Rotogravure printing units

Abstract

A rotogravure printing unit includes a forme cylinder and an inker unit. The inker unit includes a trough which holds liquid or pasty ink. A first inking roller, which can rotate inside the trough, extends over a first width section of the trough and the forme cylinder. A second inking roller, which can also rotate inside the trough, extends over a second width section of the forme cylinder or the trough.

Description

CROSS-REFERENCE TO RELATED APPLICATIONS

This patent application is the U.S. National Phase, under 35 USC 371, of PCT/EP2004/051441, filed Jul. 9, 2004; published as WO 2005/035249 A1 on Apr. 21, 2005 and claiming priority to DE 103 41 709.5, filed Oct. 8, 2003, the disclosures of which are expressly incorporated herein by reference.

FIELD OF THE INVENTION

The present invention is directed to rotogravure printing units. The printing units each have a rotogravure printing cylinder and an inking unit with at least three inking rollers.

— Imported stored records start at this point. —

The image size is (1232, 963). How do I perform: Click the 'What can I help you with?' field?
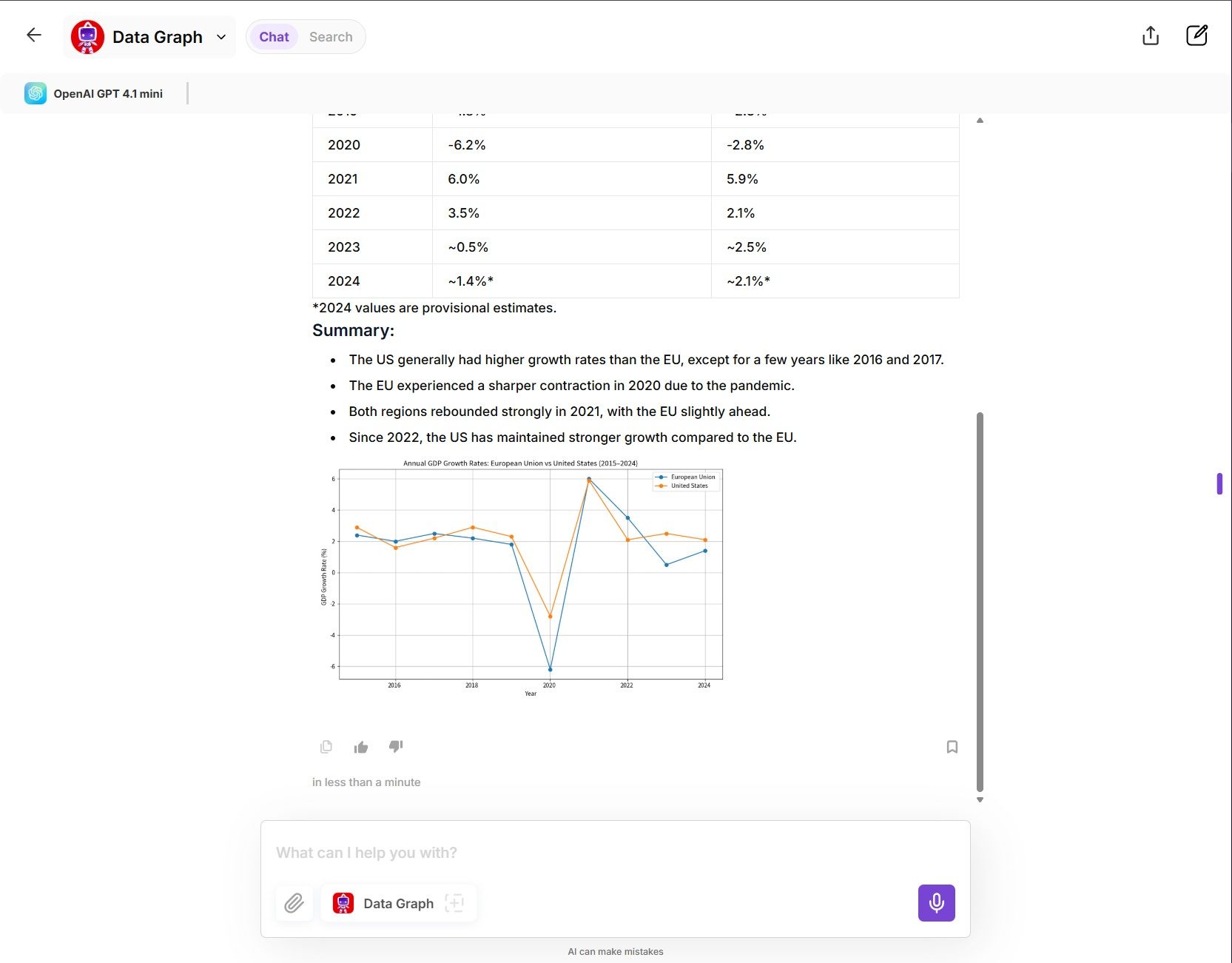click(615, 853)
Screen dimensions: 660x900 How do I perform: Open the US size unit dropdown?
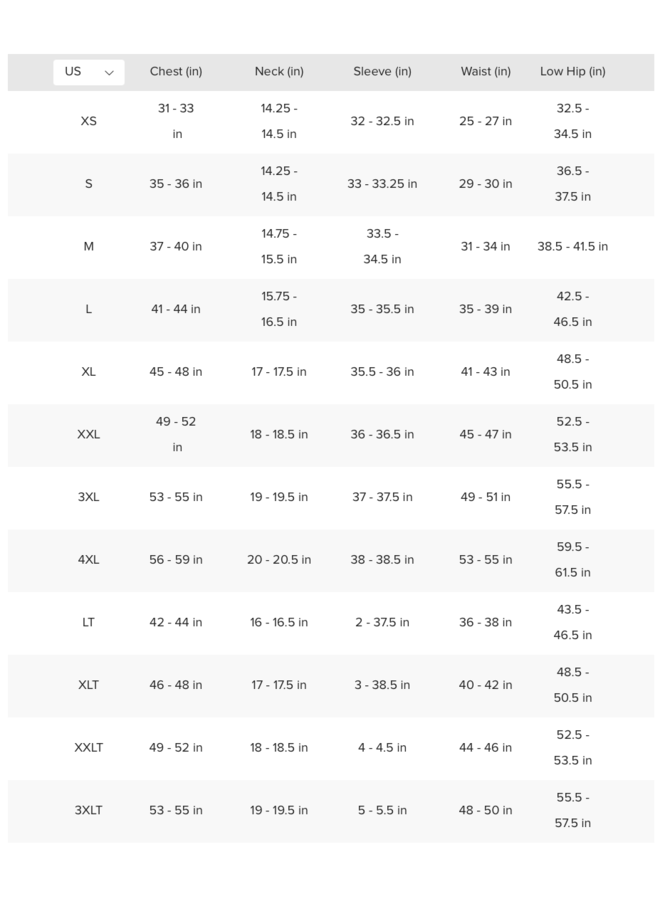click(x=88, y=72)
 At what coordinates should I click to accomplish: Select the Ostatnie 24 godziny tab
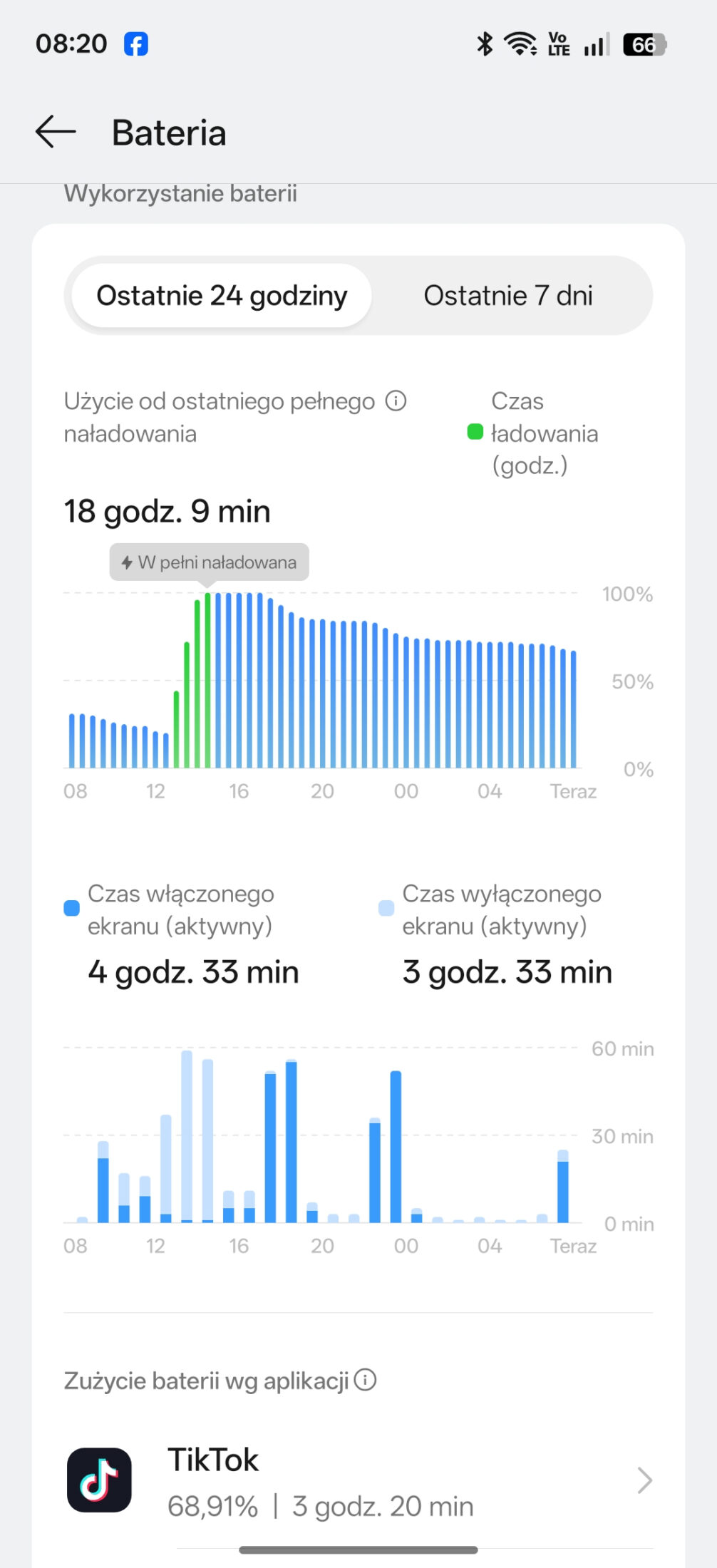(222, 296)
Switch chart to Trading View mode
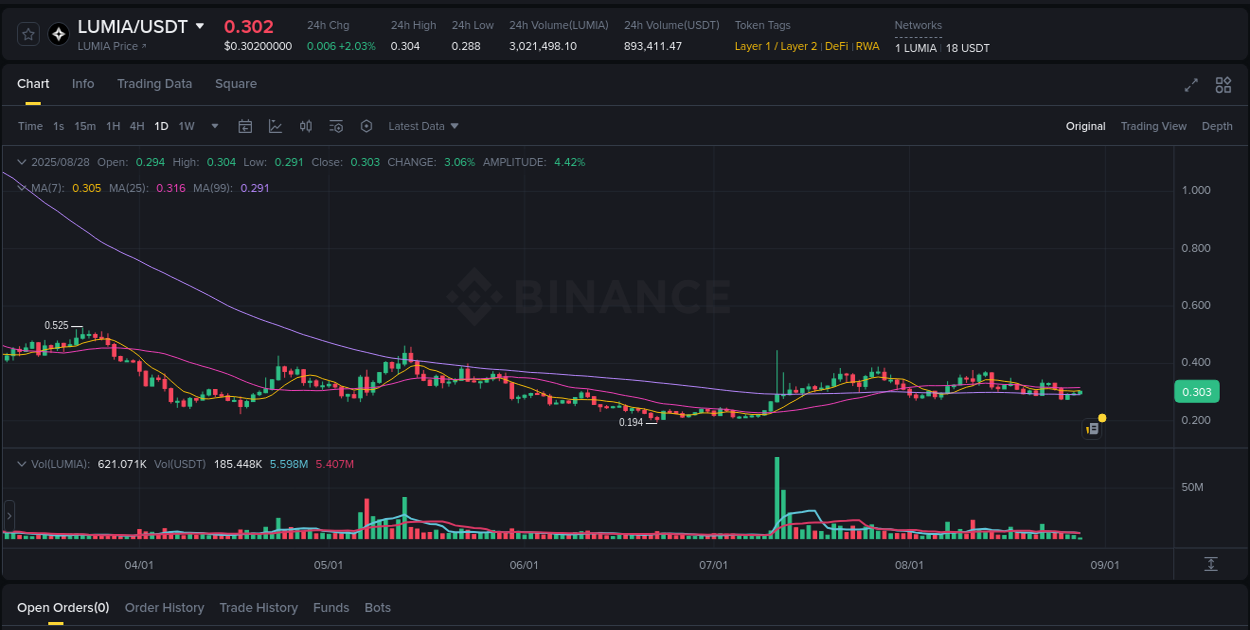Viewport: 1250px width, 630px height. click(1154, 126)
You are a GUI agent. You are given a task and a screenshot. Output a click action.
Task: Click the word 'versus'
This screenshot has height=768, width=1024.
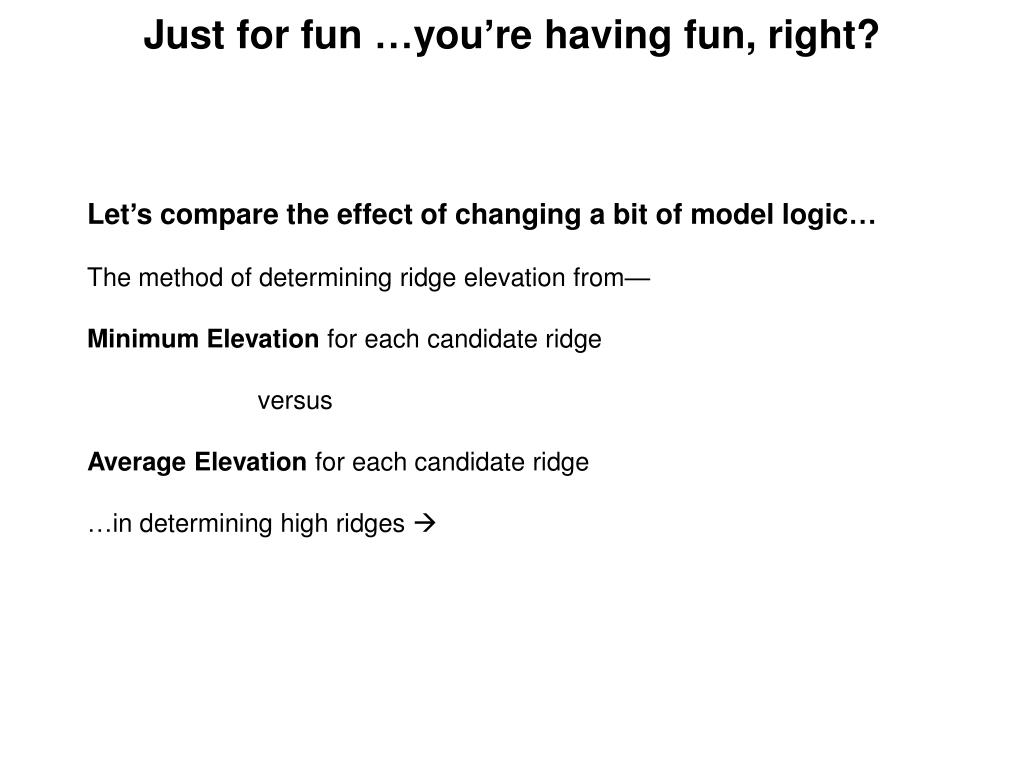point(295,400)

BACKGROUND OF THE INVENTION

A printing forme, which, as a rule, is made of copper and which has engraved depressions, is attached to the shell face of a forme cylinder. These engraved depressions are filled with ink by an inking unit. In the course of printing, a paper web is pressed against the forme cylinder by a counter-pressure cylinder and absorbs the ink situated in the depressions. Before the printing forme inked by the inking unit, comes into contact with the paper, excess ink on the printing forme is removed by a doctor blade device, so that ink remains only in the depressions of the printing forme.

An inking unit for a rotogravure rotary printing press is known from EP 0 980 311 B1, and consists substantially of a doctor blade device, an ink trough and a catch basin. The ink trough, as well as the catch basin, of this inking unit can be adjusted in height.

An inking unit for a rotogravure rotary printing press is also known from EP 0 655 328 B1. This unit has an ink trough for receiving ink, an inking roller and a doctor blade device which is acting on the shell face of the forme cylinder. The ink trough of this inking unit is arranged underneath the forme cylinder, and under the inking roller which dips into the ink. A width of the ink trough is furthermore less than a width of the forme cylinder.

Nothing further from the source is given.